The shooting took place in Orebro, some 200km West of Stockholm, at the Risbergska school for adult education. It is located on a campus that also has schools for children.
Local media spoke to Ali Elmokad who was outside the Orebro University Hospital, concerned about a relative.
“We’ve been trying to get hold of him all day, we haven’t been successful,” he said, adding that he had a friend who also attended the school.
“What she saw was so terrible. She only saw people lying on the floor, injured and blood everywhere.”
Police said officers were still serching the crime scene and several addresses in Orebro following the attack.
Late on February 4, police vans and personnel were still outside an apartment building in central Orebro that had been raided earlier.
“We saw a lot of police with drawn weapons,” Lingam Tuohmaki, 42, who lives in the same building, told media. “We were at home and heard a commotion outside.”
Kristersson said it was the worst mass shooting in Swedish history.
“It is hard to take in the full extent of what has happened today – the darkness that now lowers itself across Sweden tonight,” he told a news conference.
King Carl XVI Gustav conveyed his condolences. “It is with deep sadness and dismay that my family and I received the news about the terrible atrocity in Orebro,” he said.
European Commission President Ursula von der Leyen expressed her sympathy on X, saying: “In this dark hour, we stand with the people of Sweden.”
Maria Pegado, 54, a teacher at the school, said someone threw open the door to her classroom just after lunch break and shouted to everyone to get out.
“I took all my 15 students out into the hallway and we started running,” she told Reuters. “Then I heard two shots but we made it out. We were close to the school entrance.
“I saw people dragging injured out, first one, then another. I realised it was very serious,” she said.
Many students in Sweden‘s adult school system we said to be immigrants seeking to improve their basic education and gain degrees to help them find jobs in the Nordic country while also learning Swedish.
Sweden has been struggling with a wave of shootings and bombings caused by an endemic gang crime problem that has seen the country of 10 million people record by far the highest per capita rate of gun violence in the European Union in recent years, Reuters said.
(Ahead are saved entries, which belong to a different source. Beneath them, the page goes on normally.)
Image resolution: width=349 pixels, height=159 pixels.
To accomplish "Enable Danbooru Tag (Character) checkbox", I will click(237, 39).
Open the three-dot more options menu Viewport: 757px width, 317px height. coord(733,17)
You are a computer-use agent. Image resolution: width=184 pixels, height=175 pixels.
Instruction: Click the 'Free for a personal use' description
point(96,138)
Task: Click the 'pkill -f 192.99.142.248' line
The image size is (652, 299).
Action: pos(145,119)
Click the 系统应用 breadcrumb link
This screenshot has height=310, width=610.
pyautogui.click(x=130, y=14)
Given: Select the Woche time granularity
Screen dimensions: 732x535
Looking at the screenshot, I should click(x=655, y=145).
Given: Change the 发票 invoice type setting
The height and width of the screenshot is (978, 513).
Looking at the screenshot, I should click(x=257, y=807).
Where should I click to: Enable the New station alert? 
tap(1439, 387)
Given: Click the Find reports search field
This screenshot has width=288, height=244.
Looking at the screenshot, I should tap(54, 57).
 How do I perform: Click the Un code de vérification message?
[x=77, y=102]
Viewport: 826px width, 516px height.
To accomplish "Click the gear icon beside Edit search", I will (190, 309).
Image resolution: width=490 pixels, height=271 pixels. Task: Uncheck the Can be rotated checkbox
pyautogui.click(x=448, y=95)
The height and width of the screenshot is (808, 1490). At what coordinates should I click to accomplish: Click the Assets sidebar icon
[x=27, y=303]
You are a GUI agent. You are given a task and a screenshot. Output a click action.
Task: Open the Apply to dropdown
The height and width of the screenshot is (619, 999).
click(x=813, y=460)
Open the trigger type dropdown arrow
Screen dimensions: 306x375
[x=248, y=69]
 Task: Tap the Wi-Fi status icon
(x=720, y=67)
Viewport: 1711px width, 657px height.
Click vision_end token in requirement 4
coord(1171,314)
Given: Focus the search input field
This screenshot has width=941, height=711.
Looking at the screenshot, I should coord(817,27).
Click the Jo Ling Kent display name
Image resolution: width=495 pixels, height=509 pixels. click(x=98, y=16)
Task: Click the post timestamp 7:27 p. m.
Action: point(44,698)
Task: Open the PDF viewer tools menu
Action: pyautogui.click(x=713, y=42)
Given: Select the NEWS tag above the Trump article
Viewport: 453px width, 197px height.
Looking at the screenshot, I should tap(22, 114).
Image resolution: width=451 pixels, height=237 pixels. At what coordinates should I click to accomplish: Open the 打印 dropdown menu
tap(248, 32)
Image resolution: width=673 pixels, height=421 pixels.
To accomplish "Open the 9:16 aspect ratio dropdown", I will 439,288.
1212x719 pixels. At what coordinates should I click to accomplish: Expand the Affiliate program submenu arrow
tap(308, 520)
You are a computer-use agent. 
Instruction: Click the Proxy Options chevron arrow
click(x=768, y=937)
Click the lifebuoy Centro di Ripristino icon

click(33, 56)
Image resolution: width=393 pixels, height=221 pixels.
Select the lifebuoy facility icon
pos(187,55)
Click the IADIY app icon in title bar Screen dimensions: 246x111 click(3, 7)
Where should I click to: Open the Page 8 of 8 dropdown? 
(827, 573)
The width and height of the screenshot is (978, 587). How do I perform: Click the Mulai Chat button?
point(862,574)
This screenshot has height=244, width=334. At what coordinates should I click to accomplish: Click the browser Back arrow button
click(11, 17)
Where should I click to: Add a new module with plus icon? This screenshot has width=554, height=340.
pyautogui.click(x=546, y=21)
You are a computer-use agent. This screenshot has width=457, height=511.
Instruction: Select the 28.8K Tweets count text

Fatal attacks at schools, though, are rare. Ten people were killed in seven incidents of deadly violence at schools between 2010 and 2022, according to the Swedish National Council for Crime Prevention.
Sweden has a high level of gun ownership by European standards, mainly linked to hunting. It is much lower than in the US, although gang crime wave has highlighted the relatively high incidence of illegal weapons in the Nordic nation.
In 2015, in one of the highest-profile crimes of the past decade in Sweden, a 21-year-old masked assailant driven by racist motives killed a teaching assistant and a boy and wounded two others.
In 2017, a man driving a lorry mowed down shoppers on a busy street in central Stockholm before crashing into a department store. Five people died in that attack.